On les appelait « les filles dérangeantes d'Eve » : elles étaient laïques et religieuses, « historiennes, anthropologues, philosophes, théologiennes », elles étaient déterminées à renouveler une Eglise qui semblait figée sur « l'idée de l'infériorité naturelle de la femme, homme manqué, comme l'avait répété saint Thomas ». A la fin du XXe siècle, ces femmes furent « une épine dans le pied de l'Eglise traditionnelle », mais aussi le moteur d'un changement profond - qui se poursuit aujourd'hui encore.
C'est ce que raconte Liliana Madeo, journaliste et essayiste, dans un chapitre dense de son « Donne "cattive" » (Femmes méchantes), une mosaïque bigarrée de figures féminines qui couvre cinquante ans d'histoire italienne, de la fin des années 1940 à la fin du siècle.

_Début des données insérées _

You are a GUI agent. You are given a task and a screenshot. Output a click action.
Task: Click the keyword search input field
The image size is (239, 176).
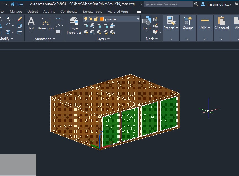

Et l'on pourrait s'étonner de trouver une théologienne comme Adriana Valerio, une intellectuelle ermite comme Adriana Zarri, une sœur comme Theresa Kane, qui a publiquement invité le Pape Jean-Paul II à inclure les femmes « dans tous les ministères sacrés », dans cette galerie de portraits qui s'ouvre sur une meurtrière, Rita Fort, et s'achève sur une écologiste, Anna Donati, première femme nommée au conseil d'administration d'une entreprise d'Etat. Mais ce choix ne peut s'expliquer que comme un rappel que l'irruption sur la scène de laïques qui, dans leurs groupes, « faisaient de la théologie » et de religieuses ne voulant plus être considérées comme « les domestiques de Dieu » a semé le trouble et souvent le scandale, mais a servi à « stimuler cette réflexion sur les femmes qui a abouti dans les années 1990 au message révolutionnaire du Souverain Pontife sur le "génie" féminin ».

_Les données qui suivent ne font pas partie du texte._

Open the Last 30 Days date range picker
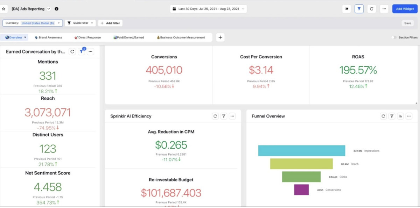Screen dimensions: 420x208 (209, 9)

Publié pour la première fois en 1999 et réédité aujourd'hui par les éditions Miraggi, l'essai de Liliana Madeo n'a rien perdu de sa fraîcheur. Il est d'autant plus d'actualité qu'il éclaire d'un jour nouveau des personnages comme Franca Viola qui, en refusant d'épouser le jeune homme qui l'avait séquestrée et violée, a initié le long processus qui a conduit à la suppression dans le code pénal italien des reliques du patriarcat comme le mariage réparateur. Un récit utile pour mesurer le chemin parcouru par les femmes et la société dans son ensemble dans une Italie où, il y a soixante ans, il était même interdit d'écrire dans les journaux sur la pilule contraceptive, mais où personne n'avait été choqué, lors des funérailles d'un camorriste, que douze députés envoient des couronnes de fleurs en signe de deuil en l'honneur du défunt.